• _Kutipan Sumber_:
# # # #

Transformasi Konteks Papua
“……demokrasi tidak membenarkan adanya sikap all or nothing (semua atau tidak), take it or leave it (ambil atau tinggalkan), yaitu sikap serba ke mutlak-mutlakan.“ (Nurcholis Majdid, Indonesia Kita, 2003:hal.98)
Membangun Papua itu obatnya harus tepat. Formula tata kelola Papua Itu harus benar-benar sesuai konteks dan juga sesuai kesejarahan.
Sebelum sampai ke sana, penulis akan awali dengan menjelaskan dahulu bagaimana sebenarnya peradaban awal di tanah Papua dilihat dari best practice-nya, siapa yang telah berhasil mentransformasi Papua? Dari sini kita akan menemukan bagaimana caranya mentransformasi yang sesuai dengan konteks Papua?
Penjelasan penulis ini sekaligus menjadi kunci bagaimana tindaklanjut model otonomi khusus Papua ke depan dalam konteks kebhinekaan Indonesia.
Peradaban Awal Tanah Papua
“Im Namen Gottes betreten wir dieses land” (Dr. Klaus Roeber, Die eersten Missionare Von New Guinea, Munster,2004).
Adalah kata-kata profetis kedua Rasul Allah berkebangsaan Jerman Carl Willem ottow dan johan Gotlob Geissler, pada hari minggu, tanggal 5 Februari 1855 menginjakan kakinya di Pulau Mansinam, Teluk Doreh, Manokwari, Nieuw Guinea.
“Dengan nama Allah kami menginjak tanah ini”. Kedua Rasul ini diutus dari persekutuan Gereja-Gereja di Negeri Belanda setelah selesai belajar tentang penginjilan pada institut Johanes Gozner di Berlin.
Atas permintaan dari pendeta O.G. Heldring dari Hemmen (Gelderland), Nederland untuk penginjilan di Nieuw Guinea. (L.N. Van Asperen, Zending en Zendingsonderwijs op Nederlandsch Nieuw-Guinee, Leiden, 1936:hal.36).
Bagi kedua Rasul ini Papua adalah “Terra Incognita” (tanah yang tidak dikenal), dimana “manusianya telah dilupakan waktu “(people time forgot).
Alasan: Pemerintah Belanda menggangap penting penginjilan masuk dulu, sebelum pemerintahan berdiri karena Pos – I Belanda yang didirikan 24 Agustus 1828 di Lobo, Teluk Triton, Kaimana, Nieuw Guinea akhirnya ditinggalkan pada tahun 1836. (Drs.H.Enggink, De Aardrijkskunde van Nieuw Guinea,1956:hal.33).
Pos Belanda ini ditinggalkan karena tidak sanggup melawan penyakit malaria dan masyarakat pribumi yang sangat primitif serta buas sehingga banyak menelan korban pihak Belanda. (Jan van Eechoud, Vergelen Aarde, Nieuw Guinea, Amsterdam, 1952:hal.16).

# # # #

• _Data yang Diberikan_:
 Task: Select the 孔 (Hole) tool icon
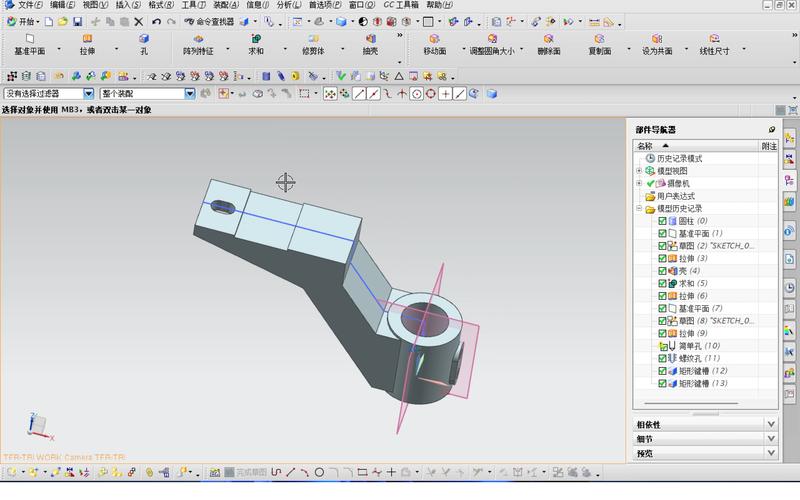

# # # #

• _Tujuan Latihan_: Tuliskan kembali bagian teks tentang Papua di antara "Transformasi Konteks Papua" dan "juga sesuai kesejarahan.", termasuk keduanya, dengan menukar "obatnya" menjadi "resepnya".

• _Hasil Latihan_:
Transformasi Konteks Papua
“……demokrasi tidak membenarkan adanya sikap all or nothing (semua atau tidak), take it or leave it (ambil atau tinggalkan), yaitu sikap serba ke mutlak-mutlakan.“ (Nurcholis Majdid, Indonesia Kita, 2003:hal.98)
Membangun Papua itu resepnya harus tepat. Formula tata kelola Papua Itu harus benar-benar sesuai konteks dan juga sesuai kesejarahan.